Intracellular staining of endogenous saponin-resistant LC3 was performed as described14. Briefly, cells were washed with PBS and then permeabilized with PBS containing 0.05% saponin. In this protocol, the cells are not fixed, therefore LC3-I is washed out of the cell because, unlike LC3-II, it is not anchored to the autophagosome. Cells were then incubated with mouse anti-human LC3A, B antibody (MBL International, M152-3) for 20 min, rinsed with PBS, incubated with anti-mouse secondary antibody conjugated to fluorescein isothiocyanate (eBioscience,62-6511) for 20 min and rinsed twice with PBS. Afterwards, cells were stained with anti-CD14 or anti-CD3 antibodies (Biolegend, 325608 and 300308) to detect the monocyte and T lymphocytes populations.

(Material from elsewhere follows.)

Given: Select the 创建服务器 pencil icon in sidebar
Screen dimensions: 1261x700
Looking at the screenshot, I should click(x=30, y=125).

Negative control samples were incubated with an irrelevant isotype-matched monoclonal antibody (Biolegend, 400140). Samples were analyzed on a FACSAria II flow cytometer (BD, San Jose, CA, USA).
ELISA.
Culture supernatants of PBMC stimulated or not with Mtb-Ag in the presence or absence of PGE2 were obtained to evaluate cytokine levels by ELISA. TNFα and IFNγ (BioLegend) secretion was measured by ELISA following the manufacturers’ instructions.
ROS measurement
Neutrophils from HD were incubated with 2ʹ,7ʹ-dichlorofluorescein diacetate (DCFDA, 50 µM; Invitrogen, D399) for 15 min at 37°C. Then, cells were washed and stimulated with or without Mtb-Ag (10 µg/ml) ± PGE2 (2 µM) for 60 min. Finally, DCFDA fluorescence was evaluated to monitor ROS production by flow cytometry.
Confocal microscopy.
Cells were cultured and stimulated on coverslips for 16 hours. After incubation under different experimental conditions, cells were washed in order to remove non-adherent cells. Adherent cells were then fixed with cold methanol for 20 sec, then washed and subsequently permeabilized and blocked with blocking buffer (PBS containing 0.5% saponin (Santa Cruz Biotechnology, sc-280079A) and 1% bovine serum albumin (Santa Cruz Biotechnology, sc-2323A) for 15 min. The buffer was afterwards removed and the LC3 primary antibody was added (Cell Signaling Technology, 2775) and incubated for 16 hours at 4 ºC. Then, cells were washed with blocking buffer and incubated with the secondary antibody (Alexa Fluor® 488 Goat Anti-Rabbit IgG (HCL); Invitrogen, A11008) for 2 hours at room temperature. Finally, nuclei were stained with DAPI. The coverslips were mounted with PBS-glycerol (Sigma-Aldrich, G2025) and fixed cells were imaged using a Zeiss Spectral LSM 510 confocal microscope (Zeiss, Jena, Germany) using objective 63, numerical aperture (NA) 1.42.
Image processing.
All the images were processed using ImageJ software (Wayne Rasband, National Institutes of Health). After the image binarization using a defined threshold, the number of LC3 puncta was quantified using the Particle Analyzer plugin. Brightness and contrast were adjusted in all images belonging to the same individual when needed.
Statistical Analysis.
Analysis of variance and post hoc multiple comparisons tests were used as indicated in the figure legend. Mann–Whitney U test and Wilcoxon rank sum test were used for the analysis of unpaired and paired samples respectively. P values of < 0.05 were considered statistically significant.